* **TEXTE DE L'EXERCICE**

######

Nous sommes tous parfaitement conscients de vivre une crise sanitaire, sociale et économique sans précédent. Elle nécessite d'engager des moyens exceptionnels, nous le savons aussi, et c'est la raison pour laquelle nous avions adopté avec la majorité l'état d'urgence et que nous avons voté samedi sa prorogation jusqu'au 10 juillet, conscients que nous sommes de la nécessité d'assurer une certaine souplesse dans le fonctionnement de nos institutions en cette période troublée. Mais – parce qu'il y a toujours un « mais » –, nous ne saurions cautionner tout et n'importe quoi. Nous ne pouvons accepter que l'on fasse de l'urgence sanitaire une aubaine pour essayer de faire passer tout ce qui n'avait pas pu être voté avant et qui aurait été difficile voire impossible à faire accepter après.
On nous demande une nouvelle fois, dans des conditions de travail déplorables, de valider un texte fourre-tout de quatre articles mais quels articles ! L'article 1er comporte pas moins de quarante et un alinéas et traite de sujets aussi variés que les délais en toute matière de la compétence de la loi et du règlement, la durée des mandats, du conseiller prud'homal au syndic de copropriété, l'adaptation de la procédure de jugement de crimes, les modalités de poursuite pénale, les emplois publics, militaires et policiers, les contrats de travail, les pouvoirs des fédérations sportives, les directions de fédérations de chasseurs, les titres de séjour, les mises à disposition d'agents publics, l'affectation des réserves financières de certaines caisses, l'intéressement au travail, la protection sociale, la durée d'attribution des revenus de remplacement, la contre-valeur des titres-restaurant, la mise en œuvre de règlements européens sur la protection des consommateurs. Du délire à l'état pur !

######

* **MATÉRIEL PRÉSENTÉ**

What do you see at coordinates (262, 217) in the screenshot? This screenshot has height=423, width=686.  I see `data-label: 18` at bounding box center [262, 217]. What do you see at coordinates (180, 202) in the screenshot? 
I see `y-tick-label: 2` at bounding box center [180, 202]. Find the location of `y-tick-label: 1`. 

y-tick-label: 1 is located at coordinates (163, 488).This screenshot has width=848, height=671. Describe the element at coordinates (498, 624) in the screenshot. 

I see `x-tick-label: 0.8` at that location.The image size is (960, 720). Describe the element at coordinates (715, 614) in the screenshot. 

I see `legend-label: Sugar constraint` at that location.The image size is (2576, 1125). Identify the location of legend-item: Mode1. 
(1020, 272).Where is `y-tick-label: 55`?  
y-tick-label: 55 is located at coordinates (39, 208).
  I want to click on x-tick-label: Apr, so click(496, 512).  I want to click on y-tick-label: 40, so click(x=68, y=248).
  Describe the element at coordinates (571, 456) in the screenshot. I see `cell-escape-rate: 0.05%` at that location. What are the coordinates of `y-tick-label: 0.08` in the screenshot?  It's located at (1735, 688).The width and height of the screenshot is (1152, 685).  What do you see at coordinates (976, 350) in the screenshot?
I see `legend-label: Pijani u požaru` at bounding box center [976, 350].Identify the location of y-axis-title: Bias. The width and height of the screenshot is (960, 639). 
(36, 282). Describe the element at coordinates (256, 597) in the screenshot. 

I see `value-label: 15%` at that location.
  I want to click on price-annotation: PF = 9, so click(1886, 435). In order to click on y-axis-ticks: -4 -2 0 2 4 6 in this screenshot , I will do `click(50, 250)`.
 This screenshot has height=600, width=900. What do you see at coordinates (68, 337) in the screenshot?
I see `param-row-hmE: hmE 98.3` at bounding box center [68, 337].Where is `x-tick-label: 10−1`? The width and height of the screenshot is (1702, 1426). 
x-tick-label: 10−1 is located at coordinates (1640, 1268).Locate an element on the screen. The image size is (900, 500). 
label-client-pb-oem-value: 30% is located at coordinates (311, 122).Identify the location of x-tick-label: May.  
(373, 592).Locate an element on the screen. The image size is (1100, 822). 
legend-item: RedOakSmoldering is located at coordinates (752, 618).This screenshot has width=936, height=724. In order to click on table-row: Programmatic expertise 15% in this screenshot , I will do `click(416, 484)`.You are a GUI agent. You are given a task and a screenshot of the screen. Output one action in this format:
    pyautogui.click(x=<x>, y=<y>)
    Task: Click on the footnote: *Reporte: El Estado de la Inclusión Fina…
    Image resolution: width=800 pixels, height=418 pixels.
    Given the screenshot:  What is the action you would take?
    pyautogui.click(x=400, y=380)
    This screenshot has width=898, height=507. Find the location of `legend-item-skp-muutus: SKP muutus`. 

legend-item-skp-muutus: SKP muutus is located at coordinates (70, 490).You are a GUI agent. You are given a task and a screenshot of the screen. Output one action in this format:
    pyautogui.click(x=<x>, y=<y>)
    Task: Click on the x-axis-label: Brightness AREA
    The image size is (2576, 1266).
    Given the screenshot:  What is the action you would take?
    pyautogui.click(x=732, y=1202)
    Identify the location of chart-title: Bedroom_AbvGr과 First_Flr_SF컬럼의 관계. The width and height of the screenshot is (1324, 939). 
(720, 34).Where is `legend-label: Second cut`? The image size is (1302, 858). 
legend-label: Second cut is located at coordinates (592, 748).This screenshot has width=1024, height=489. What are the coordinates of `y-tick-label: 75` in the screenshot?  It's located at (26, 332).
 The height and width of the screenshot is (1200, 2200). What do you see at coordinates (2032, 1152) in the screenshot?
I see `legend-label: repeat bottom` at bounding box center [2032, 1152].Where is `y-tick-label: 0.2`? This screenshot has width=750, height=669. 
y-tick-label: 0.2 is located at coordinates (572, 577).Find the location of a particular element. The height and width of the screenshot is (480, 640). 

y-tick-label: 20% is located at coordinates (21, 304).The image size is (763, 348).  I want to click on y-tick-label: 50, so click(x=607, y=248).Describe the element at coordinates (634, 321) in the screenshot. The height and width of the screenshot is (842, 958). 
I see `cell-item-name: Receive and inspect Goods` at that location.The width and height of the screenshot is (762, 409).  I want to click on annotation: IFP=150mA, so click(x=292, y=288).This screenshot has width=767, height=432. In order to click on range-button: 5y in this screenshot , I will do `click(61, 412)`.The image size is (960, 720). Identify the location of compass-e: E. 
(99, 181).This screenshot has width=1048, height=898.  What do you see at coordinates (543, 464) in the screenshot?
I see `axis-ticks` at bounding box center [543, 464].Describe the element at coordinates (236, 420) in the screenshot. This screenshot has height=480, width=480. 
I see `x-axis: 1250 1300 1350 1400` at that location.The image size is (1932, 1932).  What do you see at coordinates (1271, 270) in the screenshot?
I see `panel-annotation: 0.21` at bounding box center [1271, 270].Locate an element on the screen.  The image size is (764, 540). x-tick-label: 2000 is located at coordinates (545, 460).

######

* **CONSIGNE 1**
D'après le texte sur l'état d'urgence sanitaire, combien d'alinéas compte l'article 1er ?
* **CONSIGNE 2**
Reprenez le texte sur l'état d'urgence sanitaire et rédigez la suite après sa dernière phrase.

* **VOTRE RÉPONSE 1**
Quarante et un alinéas.

* **VOTRE RÉPONSE 2**
N'oublions pas que le Conseil constitutionnel fait de la clarté un principe fondamental de l'élaboration de la loi. Il a d'ailleurs rappelé, dans une décision du 28 avril 2005, que la loi doit « prémunir les sujets de droit contre une interprétation contraire à la Constitution ou contre le risque d'arbitraire, sans reporter sur des autorités administratives ou juridictionnelles le soin de fixer des règles dont la détermination n'a été confiée par la Constitution qu'à la loi ».
Au-delà des problèmes de fond, la forme crée également de la confusion. Ce texte a été déposé le 7 mai pour être examiné en commission spéciale quatre jours plus tard – dont un dimanche et un jour férié – puis en séance publique dès jeudi. Le mépris du Parlement n'est plus à démontrer ! La moindre des choses aurait été de témoigner, au moins en apparence, quelques égards à la représentation nationale qui, ne vous en déplaise, est bien là – même si c'est en version réduite. Plus rien ne justifie d'habiliter le Gouvernement à légiférer par ordonnance, ni l'urgence, ni la prétendue lourdeur de la procédure parlementaire, puisque même dans l'urgence, nous répondons présents.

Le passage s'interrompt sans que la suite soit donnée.